This and That, Not-Spring Edition

This and That Mad Hatter Cartoon
This and That News Messenger

Estimated reading time: 5 minutes

So here we are in almost mid-March. Trees are showing leaf buds and blooms, flowers are popping out of the ground. Night time temps are still in the mid-thirties, but daytime temps are up in the fifties and sixties. Tonight we change the clocks ahead one hour in anticipation of Spring, which this year is already happening.

I don’t much care for winter cold, but I’m wondering if trees budding in the beginning of March is such a good thing?

The Year That Was

The year of 2022 was busy for the Virginia edition of the Charest family. Between settling down into our new old house, working, and recreating, Winnie and I have had our share of adventures.

Moving and Selling Houses

We moved into our new old house back in December 2021. Right after moving in we put our former house on the market to sell. It took all of four days to accept a contract – the fastest and craziest real estate sale I’ve ever experienced. In those four days, the week before Christmas, we had at least six offers and each one bid up the previous offer. We closed in mid-January 2023, making us one-house owners for the first time since 2008.

Our home of fifteen years sold to to a Vietnamese family, seemingly a younger couple. We never actually met them but I did have some correspondence with the wife. A package for us arrived at the house after the couple moved in and the wife texted to let me know. She agreed to leave the packages on the front step and I went by to pick them up. It was a bitter-sweet feeling, seeing our former home under new ownership. But, it would be a great house for a family to raise children and I hope the new owners do just that.

No More Landlord Headaches

Having to not be landlords is a big relief. Not having the monthly headache of attempting to collect rent is already sweet. I’m also free of worrying about what our tenants are going to break next and how I’ll have to fix it. Our last set of tenants were the worse for destroying things. Not to mention, we had to deal with them being behind in paying rent for two years, starting even before the zombie apocalypse . Having to put up with increasingly less-creative excuses each month for why they couldn’t pay, or (best case) pay late was – tiring.

Those tenants left with the house essentially not livable. There was extensive crayon/paint/ink markings on every vertical surface in the house – inside and outside walls, cabinets, and doors. Interior doors were broken, there was black mold in the bathrooms, large holes in several walls, and floors scuffed down to bare wood. It took us weeks to renovate the house.

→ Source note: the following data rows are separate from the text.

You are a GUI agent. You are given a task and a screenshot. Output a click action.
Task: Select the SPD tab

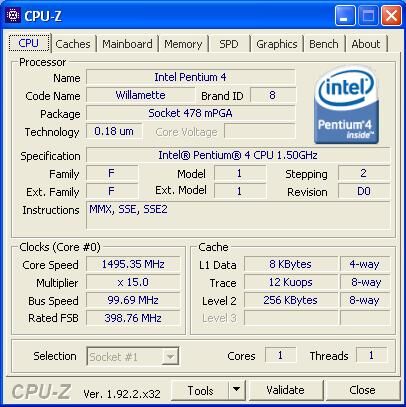pyautogui.click(x=229, y=44)
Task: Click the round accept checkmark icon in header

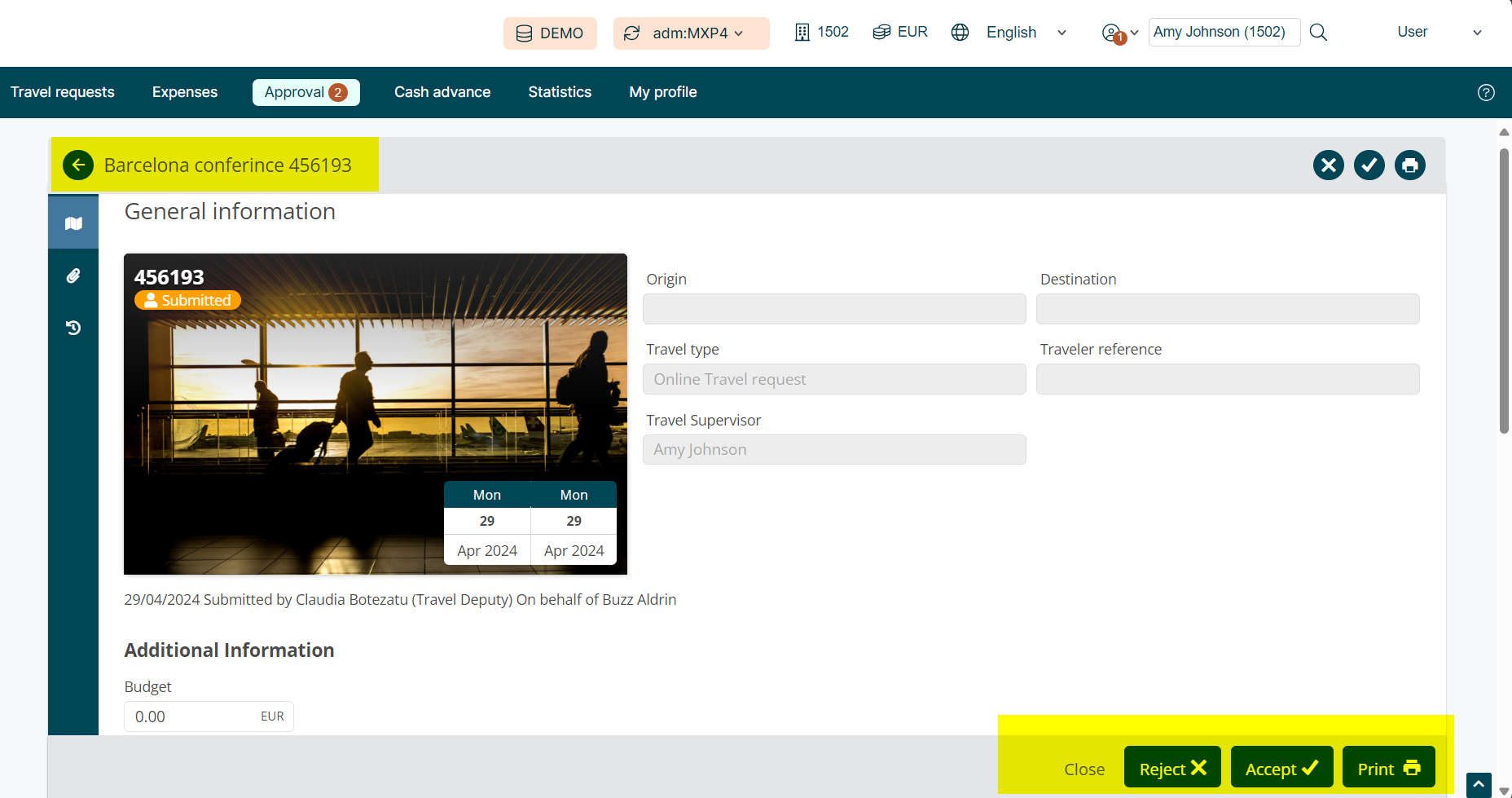Action: [x=1369, y=165]
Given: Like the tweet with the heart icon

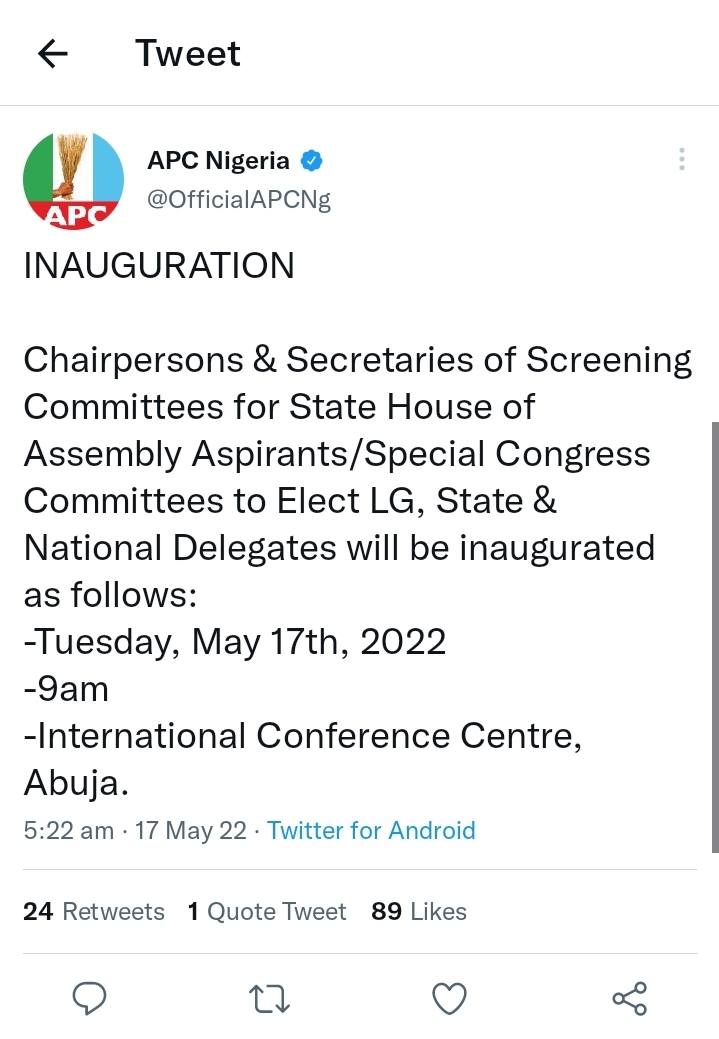Looking at the screenshot, I should pos(449,997).
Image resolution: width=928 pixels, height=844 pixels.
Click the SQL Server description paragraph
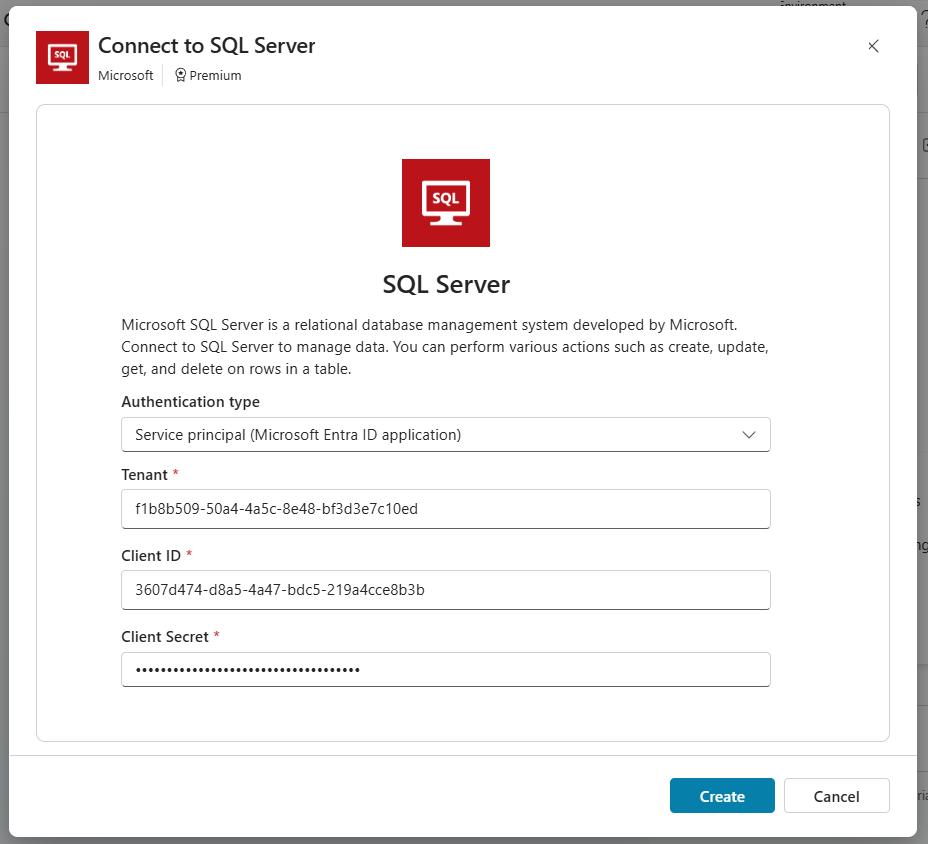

Not to mention, a lovely mature fruit-bearing cherry tree in the front yard had mysteriously died the year prior to the tenants leaving. They had complained about the tree starting from when they moved in, because it created “too much shade” on the front lawn. I’m sure the tree dying was a coincident.

I’m still angry about losing that lovely tree.

A Year In A New House

Although we’ve moved, we still have a lot of stuff still packed. This house is smaller than our former home with less useable wall space. So, a lot of my framed photos and memorabilia are still in boxes waiting for me to figure out where to display them. At some point, I’ll probably downsize my collections. But not yet.

Meanwhile, we’ve done some home improvement upgrades. Winnie rebuilt an ugly section of driveway into a lovely patio space using all found materials. She also built a new vegetable garden. I rewired the free-standing garage/shed and started rebuilding my workshop. I stopped when the weather got cold, but I plan on getting back to it real soon. Meanwhile, we’re just finishing a painful project of replacing the home’s power panel and upgrading electrical service. Which will probably be the topic of a future post.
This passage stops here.